Raimundo Fagner nasceu em Orós, interior do Ceará, no dia 13 de outubro de 1949. Cantor, compositor e instrumentista, ele apareceu para a música brasileira na década de 1970, ao lado da turma que ficou conhecida como “Pessoal do Ceará”, e que também contava com Belchior, Amelinha, Ednardo, Fausto Nilo, entre outros. Fagner gravou o primeiro LP em 1973. Em 1987, a crítica torceu o nariz para “Deslizes”, música da dupla de compositores Michael Sullivan e Paulo Massadas que se tornou o grande hit do disco “Romance no Deserto”, lançado por Fagner. A canção-título era uma versão de Fausto Nilo para este clássico de Bob Dylan, consagrado por Fagner. E, já nos anos 2010, essa música ganhou uma versão de Fagner com Gusttavo Lima.

“Tanto” (reggae, 1993) - versão de Chico Amaral

Juntando baladas românticas a canções cheias de suingue, influenciadas pelo reggae e pelo ska da Jamaica, o Skank criou uma mistura azeitada que elevou o pop rock mineiro a nível nacional, arrebatando milhões de fãs em todo o Brasil e excursionando através do mundo. Formada por Samuel Rosa, Henrique Portugal, Lelo Zaneti e Haroldo Ferretti, a banda jamais perdeu o sotaque mineiro e o contato com suas raízes, embora em uma rotação contemporânea que permitia a intersecção com diversas linguagens. Também não se pode esquecer da importância de Chico Amaral na trajetória do Skank, outro mineiro de fé que assina com Samuel hits como “Esmola”, “Garota Nacional”, “Jackie Tequila”, “Pacato Cidadão”, e tantas outras. Chico também é responsável por “Tanto”, versão reggae para música de Bob Dylan, lançada em 1993.
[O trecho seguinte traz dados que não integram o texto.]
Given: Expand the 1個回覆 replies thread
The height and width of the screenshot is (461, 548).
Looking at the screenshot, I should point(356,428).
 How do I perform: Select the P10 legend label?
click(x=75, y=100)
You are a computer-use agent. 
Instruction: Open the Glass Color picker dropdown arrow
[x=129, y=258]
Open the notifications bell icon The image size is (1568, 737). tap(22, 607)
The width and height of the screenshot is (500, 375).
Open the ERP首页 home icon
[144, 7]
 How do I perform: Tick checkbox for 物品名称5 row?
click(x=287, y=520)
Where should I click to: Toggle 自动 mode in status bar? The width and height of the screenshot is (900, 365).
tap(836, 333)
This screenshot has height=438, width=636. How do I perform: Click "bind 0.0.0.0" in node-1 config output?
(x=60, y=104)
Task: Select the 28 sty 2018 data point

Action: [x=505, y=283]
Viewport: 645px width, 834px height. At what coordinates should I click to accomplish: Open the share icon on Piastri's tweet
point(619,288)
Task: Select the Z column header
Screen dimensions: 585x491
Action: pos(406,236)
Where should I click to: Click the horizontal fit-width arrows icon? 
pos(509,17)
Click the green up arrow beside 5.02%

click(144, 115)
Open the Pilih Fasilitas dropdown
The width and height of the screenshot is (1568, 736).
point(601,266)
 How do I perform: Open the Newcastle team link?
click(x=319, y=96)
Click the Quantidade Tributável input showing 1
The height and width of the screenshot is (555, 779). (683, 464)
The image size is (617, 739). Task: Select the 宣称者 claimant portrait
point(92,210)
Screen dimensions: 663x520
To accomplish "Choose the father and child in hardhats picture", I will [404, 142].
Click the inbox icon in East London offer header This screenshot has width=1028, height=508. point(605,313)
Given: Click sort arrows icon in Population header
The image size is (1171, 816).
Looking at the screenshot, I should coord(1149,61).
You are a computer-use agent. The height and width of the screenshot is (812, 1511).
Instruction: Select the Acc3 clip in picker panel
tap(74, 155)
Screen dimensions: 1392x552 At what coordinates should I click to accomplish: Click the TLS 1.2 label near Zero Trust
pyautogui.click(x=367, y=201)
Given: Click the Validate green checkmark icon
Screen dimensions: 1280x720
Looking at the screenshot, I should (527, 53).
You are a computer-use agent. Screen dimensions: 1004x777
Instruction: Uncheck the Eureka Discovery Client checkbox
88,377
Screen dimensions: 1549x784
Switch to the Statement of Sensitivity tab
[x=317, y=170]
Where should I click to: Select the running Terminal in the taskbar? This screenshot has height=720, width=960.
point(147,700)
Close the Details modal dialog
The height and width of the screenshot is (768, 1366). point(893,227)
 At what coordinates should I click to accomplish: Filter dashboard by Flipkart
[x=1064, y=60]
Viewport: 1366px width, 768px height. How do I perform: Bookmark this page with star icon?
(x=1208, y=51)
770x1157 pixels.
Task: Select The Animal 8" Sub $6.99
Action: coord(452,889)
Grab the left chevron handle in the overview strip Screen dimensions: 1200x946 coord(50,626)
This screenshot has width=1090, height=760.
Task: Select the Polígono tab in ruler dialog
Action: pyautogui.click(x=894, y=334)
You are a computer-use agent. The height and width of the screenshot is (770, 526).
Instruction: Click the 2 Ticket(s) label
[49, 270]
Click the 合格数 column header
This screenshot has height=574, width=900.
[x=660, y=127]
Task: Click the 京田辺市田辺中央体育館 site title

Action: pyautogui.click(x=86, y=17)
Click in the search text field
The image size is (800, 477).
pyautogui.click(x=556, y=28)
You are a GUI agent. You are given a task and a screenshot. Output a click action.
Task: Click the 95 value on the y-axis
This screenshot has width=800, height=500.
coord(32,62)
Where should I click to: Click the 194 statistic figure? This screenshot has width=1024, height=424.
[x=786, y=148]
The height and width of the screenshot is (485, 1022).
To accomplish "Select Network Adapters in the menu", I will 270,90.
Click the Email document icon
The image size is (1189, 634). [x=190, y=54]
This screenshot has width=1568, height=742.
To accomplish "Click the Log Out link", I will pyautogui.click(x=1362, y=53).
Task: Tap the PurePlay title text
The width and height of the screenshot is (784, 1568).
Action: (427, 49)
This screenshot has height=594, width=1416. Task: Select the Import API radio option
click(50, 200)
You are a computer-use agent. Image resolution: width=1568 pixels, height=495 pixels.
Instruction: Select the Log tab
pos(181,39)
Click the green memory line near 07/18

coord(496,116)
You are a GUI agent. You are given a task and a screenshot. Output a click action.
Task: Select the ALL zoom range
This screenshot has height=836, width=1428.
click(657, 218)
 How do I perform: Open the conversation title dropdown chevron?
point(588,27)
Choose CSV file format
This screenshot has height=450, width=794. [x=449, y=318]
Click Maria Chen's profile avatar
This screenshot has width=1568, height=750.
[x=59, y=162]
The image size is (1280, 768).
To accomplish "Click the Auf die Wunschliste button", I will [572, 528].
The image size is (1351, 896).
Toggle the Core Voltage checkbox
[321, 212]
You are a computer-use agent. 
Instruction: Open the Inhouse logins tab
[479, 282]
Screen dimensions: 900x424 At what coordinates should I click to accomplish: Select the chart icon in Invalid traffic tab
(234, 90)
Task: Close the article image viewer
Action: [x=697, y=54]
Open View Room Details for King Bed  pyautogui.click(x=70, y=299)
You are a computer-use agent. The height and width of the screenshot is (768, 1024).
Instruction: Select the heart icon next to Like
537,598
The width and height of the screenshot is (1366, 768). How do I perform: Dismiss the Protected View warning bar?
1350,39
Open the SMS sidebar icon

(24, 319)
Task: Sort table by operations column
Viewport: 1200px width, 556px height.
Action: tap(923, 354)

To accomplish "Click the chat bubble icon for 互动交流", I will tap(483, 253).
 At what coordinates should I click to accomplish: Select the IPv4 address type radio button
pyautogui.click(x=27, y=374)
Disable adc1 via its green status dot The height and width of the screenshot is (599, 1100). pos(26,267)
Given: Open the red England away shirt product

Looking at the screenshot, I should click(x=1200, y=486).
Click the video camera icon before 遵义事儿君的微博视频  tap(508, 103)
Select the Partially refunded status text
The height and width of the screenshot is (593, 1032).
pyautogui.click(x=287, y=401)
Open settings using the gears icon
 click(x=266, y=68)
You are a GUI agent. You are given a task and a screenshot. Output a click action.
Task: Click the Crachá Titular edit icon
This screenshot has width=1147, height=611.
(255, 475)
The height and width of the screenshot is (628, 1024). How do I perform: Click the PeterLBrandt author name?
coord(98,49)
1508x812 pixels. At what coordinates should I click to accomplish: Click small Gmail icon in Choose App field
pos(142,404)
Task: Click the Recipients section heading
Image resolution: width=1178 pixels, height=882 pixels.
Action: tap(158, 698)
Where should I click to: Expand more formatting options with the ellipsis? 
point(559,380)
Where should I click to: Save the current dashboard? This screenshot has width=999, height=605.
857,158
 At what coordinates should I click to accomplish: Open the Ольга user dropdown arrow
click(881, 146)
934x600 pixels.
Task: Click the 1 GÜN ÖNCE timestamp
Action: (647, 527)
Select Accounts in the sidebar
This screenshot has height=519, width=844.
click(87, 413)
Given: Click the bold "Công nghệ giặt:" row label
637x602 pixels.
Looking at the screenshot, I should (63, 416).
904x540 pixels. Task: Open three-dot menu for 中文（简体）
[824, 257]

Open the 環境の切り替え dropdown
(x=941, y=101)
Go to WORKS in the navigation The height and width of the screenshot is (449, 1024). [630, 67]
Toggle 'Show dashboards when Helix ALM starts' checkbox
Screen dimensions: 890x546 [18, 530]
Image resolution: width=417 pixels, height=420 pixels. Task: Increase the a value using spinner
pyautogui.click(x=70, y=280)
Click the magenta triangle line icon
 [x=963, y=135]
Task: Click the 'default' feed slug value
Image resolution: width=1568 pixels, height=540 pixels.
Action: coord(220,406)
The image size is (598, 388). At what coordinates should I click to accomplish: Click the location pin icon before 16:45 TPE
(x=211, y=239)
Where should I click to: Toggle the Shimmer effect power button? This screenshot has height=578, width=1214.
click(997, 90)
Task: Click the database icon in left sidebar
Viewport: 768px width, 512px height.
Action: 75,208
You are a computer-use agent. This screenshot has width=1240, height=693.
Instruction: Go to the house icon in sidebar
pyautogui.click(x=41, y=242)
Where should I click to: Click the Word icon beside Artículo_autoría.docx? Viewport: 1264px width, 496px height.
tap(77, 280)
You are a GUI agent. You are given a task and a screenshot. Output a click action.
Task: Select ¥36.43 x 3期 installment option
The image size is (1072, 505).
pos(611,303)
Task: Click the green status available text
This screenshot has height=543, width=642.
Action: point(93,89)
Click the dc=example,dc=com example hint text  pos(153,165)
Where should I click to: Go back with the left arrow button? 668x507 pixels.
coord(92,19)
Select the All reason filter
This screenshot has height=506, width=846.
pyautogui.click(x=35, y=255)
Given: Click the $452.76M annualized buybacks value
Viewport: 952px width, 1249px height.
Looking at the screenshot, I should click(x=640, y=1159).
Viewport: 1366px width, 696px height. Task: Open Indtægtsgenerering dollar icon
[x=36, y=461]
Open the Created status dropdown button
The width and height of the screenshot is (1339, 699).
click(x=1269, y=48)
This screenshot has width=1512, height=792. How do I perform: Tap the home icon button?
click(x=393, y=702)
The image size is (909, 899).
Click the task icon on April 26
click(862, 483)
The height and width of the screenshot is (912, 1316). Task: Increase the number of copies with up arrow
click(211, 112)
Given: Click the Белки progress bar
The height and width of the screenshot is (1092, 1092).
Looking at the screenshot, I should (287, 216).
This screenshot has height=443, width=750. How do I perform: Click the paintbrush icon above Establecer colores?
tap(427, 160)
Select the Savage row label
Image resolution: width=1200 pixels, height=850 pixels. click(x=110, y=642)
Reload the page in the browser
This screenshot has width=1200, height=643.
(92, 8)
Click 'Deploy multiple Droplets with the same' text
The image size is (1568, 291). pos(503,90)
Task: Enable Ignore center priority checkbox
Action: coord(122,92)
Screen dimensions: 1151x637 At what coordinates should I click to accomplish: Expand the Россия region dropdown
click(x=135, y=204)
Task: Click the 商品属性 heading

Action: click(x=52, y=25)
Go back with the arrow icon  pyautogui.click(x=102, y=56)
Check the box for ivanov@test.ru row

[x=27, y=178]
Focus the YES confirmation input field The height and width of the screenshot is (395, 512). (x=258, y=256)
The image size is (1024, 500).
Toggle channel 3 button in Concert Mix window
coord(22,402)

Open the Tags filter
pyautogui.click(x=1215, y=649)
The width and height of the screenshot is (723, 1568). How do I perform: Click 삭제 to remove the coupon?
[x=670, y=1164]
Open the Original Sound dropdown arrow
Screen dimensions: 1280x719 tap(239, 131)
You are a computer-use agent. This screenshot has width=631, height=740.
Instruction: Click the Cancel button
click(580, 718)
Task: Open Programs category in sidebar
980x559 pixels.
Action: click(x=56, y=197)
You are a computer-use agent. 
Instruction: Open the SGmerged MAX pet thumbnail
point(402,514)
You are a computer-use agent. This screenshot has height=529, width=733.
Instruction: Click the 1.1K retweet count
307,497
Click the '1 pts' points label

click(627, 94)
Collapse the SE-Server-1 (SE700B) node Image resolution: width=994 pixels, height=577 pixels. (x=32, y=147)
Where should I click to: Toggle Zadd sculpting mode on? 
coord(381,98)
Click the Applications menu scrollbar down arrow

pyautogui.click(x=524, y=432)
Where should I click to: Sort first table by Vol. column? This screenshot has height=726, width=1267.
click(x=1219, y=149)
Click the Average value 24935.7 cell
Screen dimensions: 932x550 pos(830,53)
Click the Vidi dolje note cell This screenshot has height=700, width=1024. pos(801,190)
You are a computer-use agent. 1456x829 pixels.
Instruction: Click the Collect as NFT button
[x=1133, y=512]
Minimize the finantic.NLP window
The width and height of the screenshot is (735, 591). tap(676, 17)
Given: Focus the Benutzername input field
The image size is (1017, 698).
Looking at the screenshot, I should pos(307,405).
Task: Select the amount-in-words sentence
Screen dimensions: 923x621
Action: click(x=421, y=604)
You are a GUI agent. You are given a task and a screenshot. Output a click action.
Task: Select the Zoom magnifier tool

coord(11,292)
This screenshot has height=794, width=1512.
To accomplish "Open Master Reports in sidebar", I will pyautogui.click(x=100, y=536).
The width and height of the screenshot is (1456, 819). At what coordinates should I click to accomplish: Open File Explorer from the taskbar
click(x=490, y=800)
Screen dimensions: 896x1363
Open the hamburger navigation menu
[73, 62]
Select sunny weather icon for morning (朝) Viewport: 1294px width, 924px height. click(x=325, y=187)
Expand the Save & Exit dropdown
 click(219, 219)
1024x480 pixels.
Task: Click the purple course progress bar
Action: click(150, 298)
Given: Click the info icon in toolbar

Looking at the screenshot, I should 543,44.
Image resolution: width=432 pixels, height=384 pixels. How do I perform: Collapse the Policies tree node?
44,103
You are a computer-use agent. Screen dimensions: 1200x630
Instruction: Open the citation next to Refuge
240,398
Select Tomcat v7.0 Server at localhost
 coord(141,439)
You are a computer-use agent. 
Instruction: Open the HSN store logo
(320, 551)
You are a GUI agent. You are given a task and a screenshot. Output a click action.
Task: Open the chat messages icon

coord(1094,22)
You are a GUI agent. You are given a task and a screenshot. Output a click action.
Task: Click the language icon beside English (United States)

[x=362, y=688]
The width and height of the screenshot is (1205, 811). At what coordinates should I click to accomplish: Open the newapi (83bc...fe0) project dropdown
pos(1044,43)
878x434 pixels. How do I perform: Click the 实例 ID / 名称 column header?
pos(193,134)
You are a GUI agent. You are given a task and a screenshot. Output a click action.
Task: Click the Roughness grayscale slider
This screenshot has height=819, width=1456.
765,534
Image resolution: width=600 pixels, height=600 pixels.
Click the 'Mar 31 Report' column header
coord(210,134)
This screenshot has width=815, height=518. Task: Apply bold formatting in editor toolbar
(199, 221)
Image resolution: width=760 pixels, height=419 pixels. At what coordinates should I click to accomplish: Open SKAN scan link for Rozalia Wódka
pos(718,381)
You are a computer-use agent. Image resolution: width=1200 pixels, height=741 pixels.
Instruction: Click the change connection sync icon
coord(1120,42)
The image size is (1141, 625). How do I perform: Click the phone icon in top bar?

“Batendo na Porta do Céu” (gospel, 1997) - versão de Zé Ramalho

José Ramalho Neto, mais conhecido como Zé Ramalho, nasceu em Brejo do Cruz, interior da Paraíba, no dia 3 de outubro de 1949. Primo da também cantora Elba Ramalho, ele é filho de uma professora com um seresteiro. Antes de começar a compor, Zé Ramalho escrevia versos de cordel. Essa influência ainda é visível em sua música, que reúne também doses de misticismo e astrologia com um olhar aguçado para a vida urbana, o que resulta em uma mistura única na música brasileira. Não há nada parecido com Zé Ramalho no nosso cancioneiro, cantor de estilo único e facilmente reconhecível. Zé Ramalho dedicou um disco inteiro a Bob Dylan, um de seus ídolos na música, e, em 1997, chegou às rádios com “Batendo na Porta do Céu”.

“Ainda Não Está Escuro” (rock, 1999) - versão de Marcelo Nova

Baiano de Salvador, Marcelo Nova é idealizador da banda Camisa de Vênus, que, na década de 1980, levou uma aura punk para a geração de roqueiros da música brasileira. Outro momento de destaque da sua carreira foi o encontro e a parceria com o conterrâneo Raul Seixas, de quem se tornou amigo, companheiro de farras e do álbum “A Panela do Diabo”, o derradeiro do “Maluco Beleza”. Em 1999, já em carreira solo, lançou o álbum “Grampeado em Público: Volume I”, no qual deu voz a uma versão para música de Bob Dylan, batizada por ele de “Ainda Não Está Escuro”, com mais de 8 minutos de duração, como era do feitio do bardo de Minnesota que, em 2020, lançou uma canção com 17 minutos de duração. Dylan merece os aplausos.